--- TASK BRIEF ---
Take the line that contains "Instruction: Open the" and each line after it in the material below, and transcribe them exactly, stopping at the end.

--- GIVEN DATA ---
+---+
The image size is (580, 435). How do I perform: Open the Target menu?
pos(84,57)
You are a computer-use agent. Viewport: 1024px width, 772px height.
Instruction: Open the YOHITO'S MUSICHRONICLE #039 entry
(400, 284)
+---+
--- EXPECTED ANSWER ---
Instruction: Open the YOHITO'S MUSICHRONICLE #039 entry
(400, 284)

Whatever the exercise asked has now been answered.